The reason I don't want to use a VPC is purely because of the extra costs!. The project I'm working on has a small budget & paying all the extra money (min $60 a month) for the VPC on AWS just isn't viable. Maybe if I was building an application that was going to be massive and has 10s of thousands of users and required scale and added security for peace of mind, then I'd consider using a VPC, but since it's not going to be that, and the budget is small, is it okay to use the security groups to lockdown my mongodb ec2 instance?
I've looked into other hosting solutions, in particular Digitalocean as they provide a free VPC service, however Digitalocean does not have data centers in my region (amongst other things) + I've used AWS a fair bit in the past and would love to keep using it.

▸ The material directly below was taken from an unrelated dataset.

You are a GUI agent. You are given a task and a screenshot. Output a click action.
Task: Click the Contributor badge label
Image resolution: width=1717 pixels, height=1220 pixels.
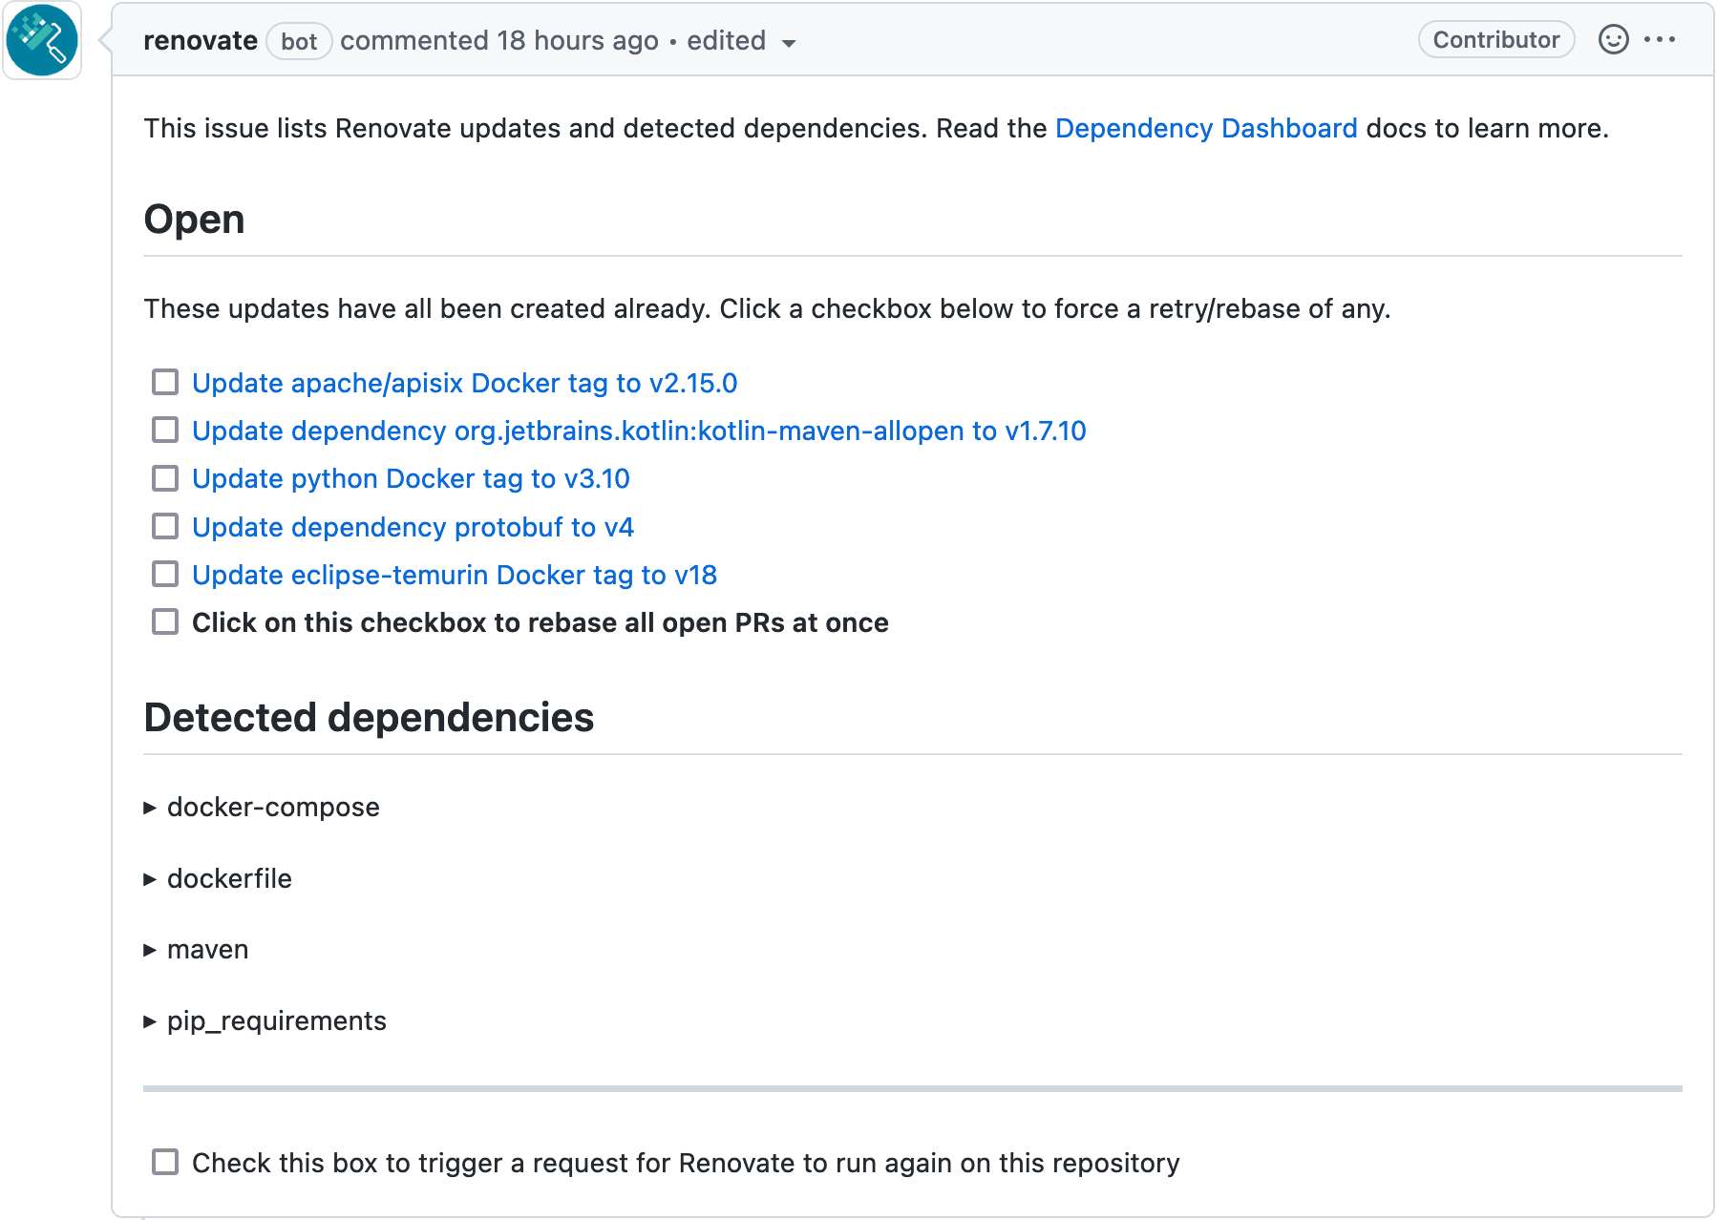click(1495, 40)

I would love any suggestions about what I could/should do.
Security groups are a feature of VPCs and are tightly coupled with how EC2 instances are hosted. You need a VPC to define your networking rules including if your instances that host the MongoDB and GraphQL servers are public/private and what their security group rules are.
I'm not sure what costs you are referring to as VPCs are free and all accounts come with a VPC already created for you (the default VPC). You only pay for the ingress/egress traffic that you use so if you aren't doing anything massive, then the cost will be tiny ($0.02/GB) compared to the cost of the instances used to host your machines.
To address your comment, A NAT Gateway would only be needed if you want your instances on private subnets but you want those subnets to have internet access. This is not required if you are comfortable with putting your instances on public subnets and then locking them down with security group and NACL rules (this is not the best security practice but it is a comprise you can make to save on costs).